Court Invalidates Agreement Governing Toyota’s Online Prank Contest — Duick v. Toyota

[Post by Venkat Balasubramani]

Duick v. Toyota, B224839 (Ca Ct. App.; Aug. 31, 2011)

Toyota and Saatchi & Saatchi ran a marketing campaign where a visitor to the Toyota Matrix website could designate a separate person who would receive prank emails and messages. Here is how the court describes the campaign and Duick’s (the plaintiff) experience:

During the campaign, any visitor to the Toyota Matrix website (“player 1”) could designate another person (“player 2”) for participation in the Your Other You “interactive experience.” Player 2 would then receive an email purportedly from player 1, inviting player 2 to click a hyperlink that was in some manner “identified with Toyota.” The link would direct player 2 to a web page entitled “Personality Evaluation.”

….

[Duick played the role of player 2, and] later began to receive emails from an individual identifying himself as “Sebastian Bowler.” The text of the first email reads, “Amber mate! Coming 2 Los Angeles Gonna lay low at your place for a bit. Till it all blows over. Bringing Trigger.” Duick received another email from Bowler the following day, accurately stating her previous home address, describing it as a “Nice place to hide out,” and advising her that “Trigger don’t throw up much anymore, but put some newspaper down in case.” . . . . Additional emails from Bowler to Duick over the next few days purported to describe his cross-country journey by car to visit her, including photos and videos of his travels and references to his efforts to evade law enforcement . . . . The final email included a link to a video revealing that Bowler was a fictional character and that the entire sequence of emails was an elaborate prank, all part of an advertising campaign for the Toyota Matrix.

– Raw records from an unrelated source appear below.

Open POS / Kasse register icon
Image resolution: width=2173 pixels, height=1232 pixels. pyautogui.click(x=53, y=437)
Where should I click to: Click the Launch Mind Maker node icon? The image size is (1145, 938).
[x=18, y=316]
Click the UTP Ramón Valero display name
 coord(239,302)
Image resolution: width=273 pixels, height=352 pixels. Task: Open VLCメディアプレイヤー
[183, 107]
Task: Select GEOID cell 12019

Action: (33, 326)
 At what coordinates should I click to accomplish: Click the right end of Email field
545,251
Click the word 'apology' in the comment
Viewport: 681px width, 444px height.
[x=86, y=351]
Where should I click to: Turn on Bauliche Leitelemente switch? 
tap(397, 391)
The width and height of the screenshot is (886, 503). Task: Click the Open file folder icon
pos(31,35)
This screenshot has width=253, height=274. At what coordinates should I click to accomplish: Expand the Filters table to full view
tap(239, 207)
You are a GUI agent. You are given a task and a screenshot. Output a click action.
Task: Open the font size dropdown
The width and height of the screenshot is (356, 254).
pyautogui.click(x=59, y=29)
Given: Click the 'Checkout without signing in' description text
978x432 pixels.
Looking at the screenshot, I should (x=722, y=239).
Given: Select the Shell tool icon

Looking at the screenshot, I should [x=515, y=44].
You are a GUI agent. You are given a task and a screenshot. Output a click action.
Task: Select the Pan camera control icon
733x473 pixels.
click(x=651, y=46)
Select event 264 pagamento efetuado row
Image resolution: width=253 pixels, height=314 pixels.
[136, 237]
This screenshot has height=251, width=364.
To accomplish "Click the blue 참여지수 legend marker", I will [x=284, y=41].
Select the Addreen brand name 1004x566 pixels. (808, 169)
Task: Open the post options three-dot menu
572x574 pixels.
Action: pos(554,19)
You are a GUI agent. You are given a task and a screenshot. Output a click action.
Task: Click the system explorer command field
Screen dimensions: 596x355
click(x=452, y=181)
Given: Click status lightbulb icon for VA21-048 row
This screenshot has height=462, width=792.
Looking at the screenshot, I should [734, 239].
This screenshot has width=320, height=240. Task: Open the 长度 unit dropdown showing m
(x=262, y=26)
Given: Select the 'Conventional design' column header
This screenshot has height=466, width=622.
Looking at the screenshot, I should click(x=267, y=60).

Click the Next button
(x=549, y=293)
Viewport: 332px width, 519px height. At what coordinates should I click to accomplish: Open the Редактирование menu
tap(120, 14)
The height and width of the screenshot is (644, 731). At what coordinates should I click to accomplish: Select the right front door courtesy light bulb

The whole thing sounds clever in a Blair Witch Project sort of way, but I’m guessing neither Toyota or Saatchi & Saatchi spent much energy having their legal departments review the contest. Even a fairly risk-tolerant legal department would have flagged this as a marketing campaign that has the potential to go south, regardless of the technical legality of it.

Anyway, Duick asserted claims for emotional distress, negligence, and false advertising. She sought the respectable sum of $10,000,000 in damages. [I can just picture Duick’s lawyer mimicking Dr. Evil from Austin Powers when he or she is talking with Duick about what damages figure to include in the complaint.] Defendants moved to compel arbitration. The court rejects their request. Not only does the court reject defendants’ request to compel arbitration, the court nukes the entire set of contest terms.

The court says that Duick was duped as to the nature of the agreement:

A person in the role of player 2, such as Duick, could not access the terms and conditions without first clicking “Begin” on a webpage entitled “Personality Evaluation,” created by defendants. The terms and conditions themselves were entitled ‘Personality Evaluation Terms and Conditions.’ Defendants thereby led Duick to believe that she was going to participate in a personality evaluation and nothing more. In particular, a reasonable reader in Duick’s position would not have known that she was signing up to be the target of a prank.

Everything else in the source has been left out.